▼
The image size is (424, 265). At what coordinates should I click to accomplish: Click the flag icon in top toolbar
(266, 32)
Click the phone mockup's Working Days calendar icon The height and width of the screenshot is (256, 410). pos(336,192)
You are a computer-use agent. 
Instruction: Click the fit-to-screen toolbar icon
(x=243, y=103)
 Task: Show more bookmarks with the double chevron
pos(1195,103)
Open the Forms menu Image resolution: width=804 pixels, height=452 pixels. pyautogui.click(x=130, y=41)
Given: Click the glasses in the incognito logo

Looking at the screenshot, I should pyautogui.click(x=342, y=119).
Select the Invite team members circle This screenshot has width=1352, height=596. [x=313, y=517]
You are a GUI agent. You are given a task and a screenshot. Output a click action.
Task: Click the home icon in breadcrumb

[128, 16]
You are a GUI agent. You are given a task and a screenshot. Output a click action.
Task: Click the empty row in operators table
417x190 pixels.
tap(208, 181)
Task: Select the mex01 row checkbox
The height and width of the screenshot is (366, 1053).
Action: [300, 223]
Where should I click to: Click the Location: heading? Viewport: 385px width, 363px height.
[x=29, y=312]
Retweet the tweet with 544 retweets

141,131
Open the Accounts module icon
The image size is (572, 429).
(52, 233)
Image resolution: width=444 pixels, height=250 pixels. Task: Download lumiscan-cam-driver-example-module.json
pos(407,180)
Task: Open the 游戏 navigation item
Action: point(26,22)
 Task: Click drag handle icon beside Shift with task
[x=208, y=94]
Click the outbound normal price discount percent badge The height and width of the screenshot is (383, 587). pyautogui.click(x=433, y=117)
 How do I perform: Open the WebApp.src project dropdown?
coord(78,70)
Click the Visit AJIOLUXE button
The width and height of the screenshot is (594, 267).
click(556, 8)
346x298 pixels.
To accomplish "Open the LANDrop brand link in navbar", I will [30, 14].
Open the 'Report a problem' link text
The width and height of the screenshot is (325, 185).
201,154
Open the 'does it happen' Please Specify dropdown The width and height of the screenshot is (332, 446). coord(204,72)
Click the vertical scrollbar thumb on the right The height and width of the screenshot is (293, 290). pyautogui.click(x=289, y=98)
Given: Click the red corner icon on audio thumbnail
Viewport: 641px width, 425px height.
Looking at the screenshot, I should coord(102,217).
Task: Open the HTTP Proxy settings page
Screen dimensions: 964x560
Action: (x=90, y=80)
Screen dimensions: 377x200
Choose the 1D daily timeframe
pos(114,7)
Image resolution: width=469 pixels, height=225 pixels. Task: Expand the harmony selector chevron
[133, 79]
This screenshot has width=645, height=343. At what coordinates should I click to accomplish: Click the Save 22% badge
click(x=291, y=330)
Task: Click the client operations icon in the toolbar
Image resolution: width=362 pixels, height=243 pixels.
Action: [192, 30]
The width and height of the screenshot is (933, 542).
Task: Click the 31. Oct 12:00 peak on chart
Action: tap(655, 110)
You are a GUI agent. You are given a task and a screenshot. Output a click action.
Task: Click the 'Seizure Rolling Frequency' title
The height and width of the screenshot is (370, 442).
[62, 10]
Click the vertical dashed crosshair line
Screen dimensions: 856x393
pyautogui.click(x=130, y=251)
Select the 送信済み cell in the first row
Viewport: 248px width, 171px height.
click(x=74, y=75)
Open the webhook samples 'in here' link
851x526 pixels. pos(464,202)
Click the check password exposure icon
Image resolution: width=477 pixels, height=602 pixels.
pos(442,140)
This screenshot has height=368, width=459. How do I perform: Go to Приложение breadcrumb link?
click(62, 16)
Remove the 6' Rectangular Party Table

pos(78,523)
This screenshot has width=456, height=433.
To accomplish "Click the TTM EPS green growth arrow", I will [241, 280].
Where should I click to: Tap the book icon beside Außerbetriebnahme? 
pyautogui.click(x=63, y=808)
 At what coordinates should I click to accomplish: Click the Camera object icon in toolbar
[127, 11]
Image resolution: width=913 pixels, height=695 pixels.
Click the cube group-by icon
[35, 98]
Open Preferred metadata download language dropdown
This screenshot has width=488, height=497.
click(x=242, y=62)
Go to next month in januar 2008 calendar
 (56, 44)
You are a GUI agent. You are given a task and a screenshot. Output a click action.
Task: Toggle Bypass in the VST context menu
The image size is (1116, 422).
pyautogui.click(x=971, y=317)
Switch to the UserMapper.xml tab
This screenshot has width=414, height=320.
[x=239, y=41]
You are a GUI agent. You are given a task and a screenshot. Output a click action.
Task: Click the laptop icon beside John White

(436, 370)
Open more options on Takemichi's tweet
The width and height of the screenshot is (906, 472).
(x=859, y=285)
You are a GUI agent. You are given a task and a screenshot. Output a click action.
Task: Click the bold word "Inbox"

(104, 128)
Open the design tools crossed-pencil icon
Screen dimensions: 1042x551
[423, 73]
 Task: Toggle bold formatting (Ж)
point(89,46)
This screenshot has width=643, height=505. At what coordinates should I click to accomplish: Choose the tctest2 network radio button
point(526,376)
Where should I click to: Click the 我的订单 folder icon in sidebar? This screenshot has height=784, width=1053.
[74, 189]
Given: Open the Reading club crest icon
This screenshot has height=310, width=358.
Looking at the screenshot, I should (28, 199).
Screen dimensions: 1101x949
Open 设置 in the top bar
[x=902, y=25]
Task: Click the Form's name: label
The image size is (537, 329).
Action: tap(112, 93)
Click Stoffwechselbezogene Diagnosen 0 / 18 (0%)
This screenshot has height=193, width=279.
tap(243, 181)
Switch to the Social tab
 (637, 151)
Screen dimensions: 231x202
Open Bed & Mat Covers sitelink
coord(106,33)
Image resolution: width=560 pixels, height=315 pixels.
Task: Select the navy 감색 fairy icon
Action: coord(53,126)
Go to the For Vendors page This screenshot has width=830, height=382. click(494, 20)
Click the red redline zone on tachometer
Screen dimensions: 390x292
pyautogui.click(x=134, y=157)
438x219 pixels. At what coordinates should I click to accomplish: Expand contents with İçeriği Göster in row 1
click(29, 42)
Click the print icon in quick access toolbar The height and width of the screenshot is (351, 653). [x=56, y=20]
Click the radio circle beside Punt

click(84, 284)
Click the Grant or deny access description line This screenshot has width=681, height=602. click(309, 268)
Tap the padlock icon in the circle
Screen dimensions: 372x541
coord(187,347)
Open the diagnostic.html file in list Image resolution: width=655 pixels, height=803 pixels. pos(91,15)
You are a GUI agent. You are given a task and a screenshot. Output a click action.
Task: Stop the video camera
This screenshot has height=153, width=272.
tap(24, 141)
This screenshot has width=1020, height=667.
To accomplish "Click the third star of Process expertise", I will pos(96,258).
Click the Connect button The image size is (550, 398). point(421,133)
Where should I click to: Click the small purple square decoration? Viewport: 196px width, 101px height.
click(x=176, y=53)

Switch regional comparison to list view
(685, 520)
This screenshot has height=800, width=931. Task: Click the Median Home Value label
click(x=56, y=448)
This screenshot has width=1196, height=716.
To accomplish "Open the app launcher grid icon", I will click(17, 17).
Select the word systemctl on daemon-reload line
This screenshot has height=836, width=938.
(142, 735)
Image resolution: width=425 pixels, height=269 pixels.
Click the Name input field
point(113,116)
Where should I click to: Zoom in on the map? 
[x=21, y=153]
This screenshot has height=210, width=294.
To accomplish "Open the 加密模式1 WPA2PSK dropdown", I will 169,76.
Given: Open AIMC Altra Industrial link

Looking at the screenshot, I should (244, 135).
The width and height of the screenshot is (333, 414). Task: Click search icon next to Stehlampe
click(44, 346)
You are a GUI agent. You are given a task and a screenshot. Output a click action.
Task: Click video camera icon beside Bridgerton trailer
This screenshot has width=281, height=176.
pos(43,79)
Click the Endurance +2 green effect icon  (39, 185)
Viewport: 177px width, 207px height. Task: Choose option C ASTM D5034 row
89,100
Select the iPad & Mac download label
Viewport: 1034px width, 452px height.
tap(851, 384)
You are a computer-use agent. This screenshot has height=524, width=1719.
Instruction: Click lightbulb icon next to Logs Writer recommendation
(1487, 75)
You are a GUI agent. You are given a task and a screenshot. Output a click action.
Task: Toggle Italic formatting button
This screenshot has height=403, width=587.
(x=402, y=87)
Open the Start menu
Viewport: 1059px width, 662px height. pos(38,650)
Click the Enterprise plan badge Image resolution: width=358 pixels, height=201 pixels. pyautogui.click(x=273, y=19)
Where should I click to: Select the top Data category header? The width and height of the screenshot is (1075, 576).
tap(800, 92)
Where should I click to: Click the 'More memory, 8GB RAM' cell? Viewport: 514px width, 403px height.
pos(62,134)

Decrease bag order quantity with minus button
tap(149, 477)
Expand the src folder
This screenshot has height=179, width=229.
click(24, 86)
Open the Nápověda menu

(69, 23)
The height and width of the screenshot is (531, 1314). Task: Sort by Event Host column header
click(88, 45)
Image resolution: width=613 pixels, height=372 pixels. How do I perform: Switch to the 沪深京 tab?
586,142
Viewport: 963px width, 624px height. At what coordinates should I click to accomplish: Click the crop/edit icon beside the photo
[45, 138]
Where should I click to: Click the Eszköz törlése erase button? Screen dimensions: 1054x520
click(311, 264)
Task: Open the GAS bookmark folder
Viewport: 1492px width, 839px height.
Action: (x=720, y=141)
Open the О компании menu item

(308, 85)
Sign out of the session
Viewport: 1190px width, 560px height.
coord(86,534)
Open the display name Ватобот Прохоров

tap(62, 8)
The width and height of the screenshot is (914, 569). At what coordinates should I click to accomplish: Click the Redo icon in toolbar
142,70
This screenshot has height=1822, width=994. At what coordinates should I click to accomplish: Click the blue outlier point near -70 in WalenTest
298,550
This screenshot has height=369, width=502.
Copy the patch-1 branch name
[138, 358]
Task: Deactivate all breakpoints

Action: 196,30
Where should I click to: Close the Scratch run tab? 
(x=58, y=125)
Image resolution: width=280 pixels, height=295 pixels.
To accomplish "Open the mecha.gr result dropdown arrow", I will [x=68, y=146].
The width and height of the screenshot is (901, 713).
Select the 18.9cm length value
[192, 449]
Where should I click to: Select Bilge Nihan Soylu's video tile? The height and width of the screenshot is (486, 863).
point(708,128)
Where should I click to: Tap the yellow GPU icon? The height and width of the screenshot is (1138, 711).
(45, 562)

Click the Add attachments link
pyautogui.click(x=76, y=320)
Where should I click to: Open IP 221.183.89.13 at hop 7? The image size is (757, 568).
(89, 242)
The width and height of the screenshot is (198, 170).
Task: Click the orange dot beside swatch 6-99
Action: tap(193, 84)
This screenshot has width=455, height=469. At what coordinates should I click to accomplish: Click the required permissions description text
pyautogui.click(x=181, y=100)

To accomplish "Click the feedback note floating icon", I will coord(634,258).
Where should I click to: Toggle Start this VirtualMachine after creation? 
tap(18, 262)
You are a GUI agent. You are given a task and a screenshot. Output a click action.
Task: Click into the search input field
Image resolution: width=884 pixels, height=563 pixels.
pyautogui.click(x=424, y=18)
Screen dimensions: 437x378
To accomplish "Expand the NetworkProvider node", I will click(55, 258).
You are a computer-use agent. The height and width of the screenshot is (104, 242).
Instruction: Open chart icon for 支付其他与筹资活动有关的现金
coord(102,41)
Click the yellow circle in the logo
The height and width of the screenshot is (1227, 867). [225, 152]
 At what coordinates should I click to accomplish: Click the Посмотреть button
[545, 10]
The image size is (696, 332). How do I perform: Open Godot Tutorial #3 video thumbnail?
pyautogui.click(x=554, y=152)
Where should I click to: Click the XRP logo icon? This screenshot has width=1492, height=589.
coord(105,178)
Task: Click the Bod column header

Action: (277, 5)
▲
Go through the material above and output exactly the lines from the one containing "Task: Select the mex01 row checkbox" through the one containing "Open the Accounts module icon".

• Answer:
Task: Select the mex01 row checkbox
The height and width of the screenshot is (366, 1053).
Action: [300, 223]
Where should I click to: Click the Location: heading? Viewport: 385px width, 363px height.
[x=29, y=312]
Retweet the tweet with 544 retweets

141,131
Open the Accounts module icon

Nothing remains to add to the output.